### Excerpted passage
## BEGIN

2.1 General concepts

  The way to identify an event in a frame is to look for a local maximum above some statistical threshold, then to perform a proximity analysis around this maximum. The charge from an X-ray may either concentrate in a single pixel (monopixel events) or appear over several adjacent pixels (split events) forming a specific pattern or grade. The normal practise is to accept only isolated patterns (i.e. all pixels around the pattern, touching it even by a corner, must be below threshold).

\resizebox {\hsize}{!}{\includegraphics{patterns.eps}}\end{figure} Figure 1: Possible charge patterns for X-ray events. The black pixel is the local maximum. The grey pixels are other pixels above threshold. The white pixels must be below threshold (they form the exclusion zone for secondary monopixels). The crosses denote pixels whose value does not influence the classification of the main event. The third pattern (called mono +) is not necessarily isolated (it may include single events touching another one by a corner). The diagonal and mono + patterns are not produced directly by X-rays, but can occur as a consequence of pile-up

True X-rays may appear in a finite number of charge patterns (Fig. 1):

Monopixels, with no other pixel above threshold around.
Bipixels, with two adjacent pixels above threshold.

## END

[Collected data entries]
## BEGIN

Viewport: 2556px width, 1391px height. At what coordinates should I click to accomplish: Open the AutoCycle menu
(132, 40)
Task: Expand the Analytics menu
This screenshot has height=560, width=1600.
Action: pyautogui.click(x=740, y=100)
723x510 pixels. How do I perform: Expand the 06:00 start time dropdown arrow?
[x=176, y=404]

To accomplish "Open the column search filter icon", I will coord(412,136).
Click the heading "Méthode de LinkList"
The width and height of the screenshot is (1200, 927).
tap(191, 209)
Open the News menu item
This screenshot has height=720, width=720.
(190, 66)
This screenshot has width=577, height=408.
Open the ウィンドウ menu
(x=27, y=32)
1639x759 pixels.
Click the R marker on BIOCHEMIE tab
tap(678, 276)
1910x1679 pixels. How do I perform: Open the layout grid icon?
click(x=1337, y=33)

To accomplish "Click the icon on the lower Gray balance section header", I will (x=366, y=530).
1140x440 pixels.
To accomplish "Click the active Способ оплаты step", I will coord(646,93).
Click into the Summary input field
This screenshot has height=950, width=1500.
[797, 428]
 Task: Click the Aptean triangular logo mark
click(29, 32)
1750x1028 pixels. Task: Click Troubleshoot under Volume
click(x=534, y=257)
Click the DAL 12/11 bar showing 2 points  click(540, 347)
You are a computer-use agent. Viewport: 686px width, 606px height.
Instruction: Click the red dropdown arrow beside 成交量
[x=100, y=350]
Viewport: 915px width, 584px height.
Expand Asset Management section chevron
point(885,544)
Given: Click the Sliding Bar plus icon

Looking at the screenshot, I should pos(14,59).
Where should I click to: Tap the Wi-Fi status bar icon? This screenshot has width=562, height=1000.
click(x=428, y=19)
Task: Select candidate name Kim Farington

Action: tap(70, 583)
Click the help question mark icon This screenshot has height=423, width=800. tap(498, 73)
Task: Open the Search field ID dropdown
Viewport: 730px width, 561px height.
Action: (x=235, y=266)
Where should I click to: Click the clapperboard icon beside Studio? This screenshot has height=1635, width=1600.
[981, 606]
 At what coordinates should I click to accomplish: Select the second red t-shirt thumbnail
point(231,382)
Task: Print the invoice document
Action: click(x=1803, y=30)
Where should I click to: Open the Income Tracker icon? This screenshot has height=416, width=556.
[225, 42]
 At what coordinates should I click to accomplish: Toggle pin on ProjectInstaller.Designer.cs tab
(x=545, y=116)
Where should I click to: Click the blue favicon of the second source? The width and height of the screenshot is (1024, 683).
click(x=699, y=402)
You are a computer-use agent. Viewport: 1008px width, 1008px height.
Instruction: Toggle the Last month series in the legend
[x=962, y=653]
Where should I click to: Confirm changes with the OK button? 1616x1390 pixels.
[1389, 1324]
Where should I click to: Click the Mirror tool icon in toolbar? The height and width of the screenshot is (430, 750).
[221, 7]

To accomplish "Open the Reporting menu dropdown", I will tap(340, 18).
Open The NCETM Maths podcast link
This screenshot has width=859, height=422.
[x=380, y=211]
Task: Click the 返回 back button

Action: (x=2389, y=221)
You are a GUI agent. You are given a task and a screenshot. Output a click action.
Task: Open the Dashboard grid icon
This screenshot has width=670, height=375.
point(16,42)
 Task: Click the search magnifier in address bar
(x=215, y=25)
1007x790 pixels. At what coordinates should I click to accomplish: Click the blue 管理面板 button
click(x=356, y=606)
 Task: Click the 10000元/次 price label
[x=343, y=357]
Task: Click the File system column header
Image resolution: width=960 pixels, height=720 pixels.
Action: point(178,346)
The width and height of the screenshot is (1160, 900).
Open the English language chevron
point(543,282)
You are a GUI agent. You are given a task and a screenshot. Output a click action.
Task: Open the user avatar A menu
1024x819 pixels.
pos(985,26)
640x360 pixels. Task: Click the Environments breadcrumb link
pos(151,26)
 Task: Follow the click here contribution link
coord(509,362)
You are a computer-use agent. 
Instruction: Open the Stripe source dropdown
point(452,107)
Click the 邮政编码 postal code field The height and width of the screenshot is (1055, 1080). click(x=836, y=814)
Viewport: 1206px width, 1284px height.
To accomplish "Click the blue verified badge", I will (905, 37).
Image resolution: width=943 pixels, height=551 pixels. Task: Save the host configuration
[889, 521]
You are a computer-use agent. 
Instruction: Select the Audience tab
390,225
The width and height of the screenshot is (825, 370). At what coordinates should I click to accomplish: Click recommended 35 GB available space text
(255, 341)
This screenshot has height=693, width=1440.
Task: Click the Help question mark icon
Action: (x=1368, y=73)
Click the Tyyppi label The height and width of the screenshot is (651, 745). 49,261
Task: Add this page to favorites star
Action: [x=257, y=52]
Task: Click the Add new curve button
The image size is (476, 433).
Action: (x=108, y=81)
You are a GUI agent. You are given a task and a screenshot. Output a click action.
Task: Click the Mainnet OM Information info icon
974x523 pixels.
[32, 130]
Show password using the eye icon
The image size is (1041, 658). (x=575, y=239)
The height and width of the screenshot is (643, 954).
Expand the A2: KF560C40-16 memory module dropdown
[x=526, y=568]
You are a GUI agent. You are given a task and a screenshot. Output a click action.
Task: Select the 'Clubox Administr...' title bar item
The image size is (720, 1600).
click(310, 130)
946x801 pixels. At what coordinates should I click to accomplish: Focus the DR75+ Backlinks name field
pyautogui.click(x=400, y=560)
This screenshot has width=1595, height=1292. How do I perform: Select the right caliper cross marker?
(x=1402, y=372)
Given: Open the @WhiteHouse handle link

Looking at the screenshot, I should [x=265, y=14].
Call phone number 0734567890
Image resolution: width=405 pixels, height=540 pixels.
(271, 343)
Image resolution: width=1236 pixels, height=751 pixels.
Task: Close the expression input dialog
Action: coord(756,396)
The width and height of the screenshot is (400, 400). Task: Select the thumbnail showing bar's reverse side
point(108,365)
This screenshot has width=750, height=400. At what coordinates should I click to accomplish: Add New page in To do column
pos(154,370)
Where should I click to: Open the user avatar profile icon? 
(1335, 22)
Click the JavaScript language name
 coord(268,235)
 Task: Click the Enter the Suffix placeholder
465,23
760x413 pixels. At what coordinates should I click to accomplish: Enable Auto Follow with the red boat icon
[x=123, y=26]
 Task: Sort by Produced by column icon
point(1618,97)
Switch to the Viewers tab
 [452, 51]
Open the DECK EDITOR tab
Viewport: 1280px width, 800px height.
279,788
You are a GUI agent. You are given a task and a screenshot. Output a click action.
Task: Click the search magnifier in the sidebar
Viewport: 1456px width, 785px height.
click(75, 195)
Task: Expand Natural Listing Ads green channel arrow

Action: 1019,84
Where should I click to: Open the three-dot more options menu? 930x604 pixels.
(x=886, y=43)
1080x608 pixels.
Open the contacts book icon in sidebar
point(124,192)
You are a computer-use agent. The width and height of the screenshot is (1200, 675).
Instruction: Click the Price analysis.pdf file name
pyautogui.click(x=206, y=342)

## END

### Task set
(1) In the passage on X-ray event detection, what condition must the pixels around a charge pattern meet for the pattern to count as isolated?
(2) Print the part of the passage on X-ray event detection that opens with the words containing "The way to identify" and closes with "be below threshold).".

### Results for the exercise
(1) Every pixel around the pattern, including any that touch it only at a corner, must be below threshold.

(2)
The way to identify an event in a frame is to look for a local maximum above some statistical threshold, then to perform a proximity analysis around this maximum. The charge from an X-ray may either concentrate in a single pixel (monopixel events) or appear over several adjacent pixels (split events) forming a specific pattern or grade. The normal practise is to accept only isolated patterns (i.e. all pixels around the pattern, touching it even by a corner, must be below threshold).